▶ PROBLEMS TO SOLVE
a - Answer these questions about the archiving chat log, one answer per line, marked to match:
(i) How many pages a day does threedeeitguy usually want to save?
(ii) What does yts98 give as Xuite's slogan?
(iii) Which two encodings does yts98 say the API sometimes mixes?
b - Carry on the chat log about archiving websites, picking up after its last message.

▶ SUPPLIED PASSAGE
There's small website that I wish to regularly save a few pages for (usually 1-2 pages a day). The prompt to save the page would be an email notification from said site. I already have extracting the link sorted. Is there an API equivalent of web.archive.org/save ? Saving the page is fairly time critical as once items are sold the page is
16:19

threedeeitguy

updated and information is removed.
16:20

pokechu22

rktk: I've started an archivebot job anyways, shouldn't take too long
16:20

yts98

Xuite's slogan is "My Xuite, So Sweet~"
16:20

rktk

hurray! pokechu22
16:20

arkiver

yts98: i see some stuff there like TODOs on handling malformed JSON responses
16:20

rktk

someone should save digitalfaq before all the scam evidence is wiped away
16:20

pokechu22

threedeeitguy: Pretty sure web.archive.org/save can be treated as an API endpoint, I remember seeing some docs on that, one sec
16:20

pokechu22

digitalfaq?
16:21

arkiver

those malformed responses should be caught in write_to_warc, then not be written to WARC, and either be marked for retrying to retrieve, or the item should be aborted. or in rare cases no write to WARC and let it continue as usual if this is an 'error' that is fine
16:21

yts98

arkiver: their API sometimes mix cp950 with utf8
16:21

pokechu22

docs.google.com/document/d/1Nsv52Mv…PCpHlat0gkzw0EvtSgpKHu4mk0MnrA/edit
16:21

arkiver

right, i see. so the error is on our side, not on theirs?
16:21

arkiver

yts98: ^
16:21

rktk

pokechu22, digitalfaq.com
16:22

pokechu22

What's the deal with scam evidence?
16:22

pokechu22

Looks like it was previously saved August 2022: archive.fart.website/archivebot/viewer/job/4ialw
16:23

pokechu22

err, no, those are small enough that saving it probably failed
16:23

yts98

arkiver: yes. the error is caused in JSON.lua.
16:25

threedeeitguy

pokechu22 thanks, il take a look. It may not be suitable anyway. I just tried a page and its far from clean: web.archive.org/web/20230629161553/…-big-boy-4-8-8-4-stock-code-11379/#
16:25

arkiver

yts98: i see there is still a change of 'bad data' getting into the WARC, for example I see a check on json["ok"] get_urls. at this point the data is already in the WARC, which it should be if there is an indication of an error
16:26

JAA

betamax: Yeah, everything will be on IA once the upload finishes.
16:26

arkiver

so this json["ok"] check should be in write_to_warc, and then again either retried or items aborted (or accepted in rare cases) if the error is there
16:26

arkiver

there may be other checks in get_urls that should move to write_to_warc
16:29

yts98

arkiver: json["ok"] being false is not rare. It happens when an article is protected by the password, or an user did not activate one of the blog, album, or vlog service.
16:29

arkiver

alright good
16:30

yts98

and then I saw thousands of usernames discovered, but the API will respond with "no such user".

▶ SOURCE MATERIAL
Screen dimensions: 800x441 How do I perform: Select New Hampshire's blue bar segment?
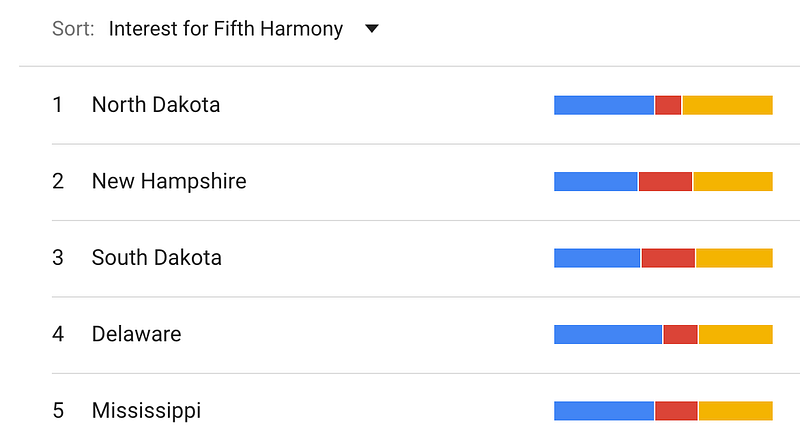click(x=596, y=181)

▶ OUTPUTS
a -
(i) Usually 1-2 pages a day.
(ii) "My Xuite, So Sweet~"
(iii) cp950 and utf8.

b -
16:32

yts98

their username search API even returns illegal usernames, possibly manually altered by the moderator to deactivate some accounts
16:33

arkiver

interesting
16:33

arkiver

so
16:33

arkiver

on images
16:33

arkiver

photo.xuite.net, and such
16:33

arkiver

can different items get to the same images? can they be duplicated between items? i see they are now generally always accepted for immediate archiving
16:36

yts98

I sent some image URLs in API responses of user item, but some of these images belong to an album, so the current script will grab them twice or more.
16:37

arkiver

are the URLs for a single image unique?
16:38

arkiver

as in, is it always 3.example.com/image.png, or can there also be 2.example.com/image.png, 3.example.com/image?format=png, etc.?
16:40

arkiver

I see the TODO about false positives. yes, this may produce false positives. but archiving is usually done with the thought of "better discovery too much than too little". so if we are sure everything will be discovered with very strict rules, then that is fine
16:40

yts98

for photo.xuite.net, the image URLs are unique;
16:40

yts98

when images embedded in blog articles, the service possibly generates another URL that accepts outlinks
16:41

arkiver

but it is often good to keep the rules somewhat relaxed, allow for a possibility of false positives. eliminate these false positives if we find them. and that way perhaps extract/archive more than we initially were under the impression was actually there
16:41

arkiver

yts98: "another URL that accepts outlinks" - for an image? what do you mean?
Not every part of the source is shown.